If someone names you as the executor of their will or the trustee of their trust, you become a fiduciary while serving in those capacities.
What this means, as the Legal Information Institute explains, is that everything you do as a deceased person’s executor or as the personal representative of his or her estate, you must do for the benefit of the heirs. The same holds true when you act as the trustee of a trust, only here you must work only for the benefit of the trust’s beneficiary or beneficiaries.
Breach of duty
No one expects perfection in the performance of your fiduciary duties. You are, after all, only human and therefore can make mistakes.. As long as you use your best efforts in the performance of your duties, no one can sue you if you make an inadvertent mistake or two somewhere along the way.

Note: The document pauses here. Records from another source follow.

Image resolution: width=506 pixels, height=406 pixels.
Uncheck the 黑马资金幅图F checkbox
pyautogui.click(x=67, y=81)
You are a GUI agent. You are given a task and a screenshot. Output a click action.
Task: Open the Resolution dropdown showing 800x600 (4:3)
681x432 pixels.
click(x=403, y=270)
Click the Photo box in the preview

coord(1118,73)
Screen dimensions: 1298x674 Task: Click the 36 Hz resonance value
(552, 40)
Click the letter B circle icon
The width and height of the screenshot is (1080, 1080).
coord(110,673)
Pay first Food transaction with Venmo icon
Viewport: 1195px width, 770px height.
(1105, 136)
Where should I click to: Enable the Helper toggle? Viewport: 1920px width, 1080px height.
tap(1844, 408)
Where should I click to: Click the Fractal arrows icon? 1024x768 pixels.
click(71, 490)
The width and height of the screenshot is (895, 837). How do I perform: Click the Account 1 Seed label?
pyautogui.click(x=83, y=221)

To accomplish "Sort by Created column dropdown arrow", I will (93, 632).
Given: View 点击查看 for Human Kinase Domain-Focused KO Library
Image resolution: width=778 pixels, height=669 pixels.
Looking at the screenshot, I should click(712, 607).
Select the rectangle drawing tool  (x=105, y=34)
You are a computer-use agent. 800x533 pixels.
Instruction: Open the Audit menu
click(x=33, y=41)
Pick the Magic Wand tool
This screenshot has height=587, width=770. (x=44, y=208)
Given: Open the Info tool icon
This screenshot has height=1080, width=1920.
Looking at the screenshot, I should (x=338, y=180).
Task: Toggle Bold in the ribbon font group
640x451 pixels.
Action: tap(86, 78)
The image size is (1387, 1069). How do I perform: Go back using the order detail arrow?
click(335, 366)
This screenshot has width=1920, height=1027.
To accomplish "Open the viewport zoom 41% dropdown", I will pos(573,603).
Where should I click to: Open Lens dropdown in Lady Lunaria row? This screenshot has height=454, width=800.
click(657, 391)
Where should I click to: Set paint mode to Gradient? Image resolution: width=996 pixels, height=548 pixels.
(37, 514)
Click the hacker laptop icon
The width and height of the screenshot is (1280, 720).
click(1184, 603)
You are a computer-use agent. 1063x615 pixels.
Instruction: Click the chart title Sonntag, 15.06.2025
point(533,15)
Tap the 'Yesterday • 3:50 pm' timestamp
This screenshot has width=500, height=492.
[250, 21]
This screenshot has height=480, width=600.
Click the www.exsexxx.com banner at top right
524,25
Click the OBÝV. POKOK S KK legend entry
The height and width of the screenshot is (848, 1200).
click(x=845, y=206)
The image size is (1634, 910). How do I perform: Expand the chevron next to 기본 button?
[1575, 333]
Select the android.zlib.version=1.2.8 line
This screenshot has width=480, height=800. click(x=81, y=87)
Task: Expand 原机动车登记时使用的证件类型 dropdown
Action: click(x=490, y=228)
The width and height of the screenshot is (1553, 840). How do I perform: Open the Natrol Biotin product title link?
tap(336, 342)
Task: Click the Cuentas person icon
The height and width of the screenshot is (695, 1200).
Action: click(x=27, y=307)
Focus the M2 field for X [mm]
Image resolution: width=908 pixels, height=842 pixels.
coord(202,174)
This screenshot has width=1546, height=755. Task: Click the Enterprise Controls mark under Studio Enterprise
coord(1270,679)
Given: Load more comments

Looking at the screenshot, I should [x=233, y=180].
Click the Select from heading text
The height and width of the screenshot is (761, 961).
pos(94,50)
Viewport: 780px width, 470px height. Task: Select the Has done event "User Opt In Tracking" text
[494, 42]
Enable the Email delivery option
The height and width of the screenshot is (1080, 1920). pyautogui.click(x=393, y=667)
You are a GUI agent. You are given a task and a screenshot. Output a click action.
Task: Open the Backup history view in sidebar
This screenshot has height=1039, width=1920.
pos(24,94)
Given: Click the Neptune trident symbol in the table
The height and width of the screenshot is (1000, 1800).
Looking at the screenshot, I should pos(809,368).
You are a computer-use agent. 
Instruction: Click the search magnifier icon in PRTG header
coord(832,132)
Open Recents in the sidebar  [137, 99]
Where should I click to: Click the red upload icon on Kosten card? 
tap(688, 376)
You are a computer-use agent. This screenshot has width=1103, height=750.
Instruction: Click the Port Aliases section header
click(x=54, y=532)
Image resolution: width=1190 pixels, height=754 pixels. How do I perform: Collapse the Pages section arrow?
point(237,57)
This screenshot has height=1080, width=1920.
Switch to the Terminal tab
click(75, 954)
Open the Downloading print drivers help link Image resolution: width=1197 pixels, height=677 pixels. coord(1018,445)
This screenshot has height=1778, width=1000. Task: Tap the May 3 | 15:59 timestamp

To successfully sue you for breach of fiduciary duty, the plaintiff must take you to court and prove that you deliberately harmed him or her, possibly by knowingly doing one of the following:
- Providing him or her with false, inadequate or misleading information
- Favoring another heir or beneficiary over him or her
- Decreasing the value of the estate or trust
- Acting in your own best interests rather than his or her best interests
If an heir or beneficiary successfully sues you for breach of your fiduciary duties, the court likely will enter judgment against you for the amount of financial harm, i.e., damages, you caused the plaintiff. If the court finds that your breach was actual fraud, it could also award the plaintiff punitive damages.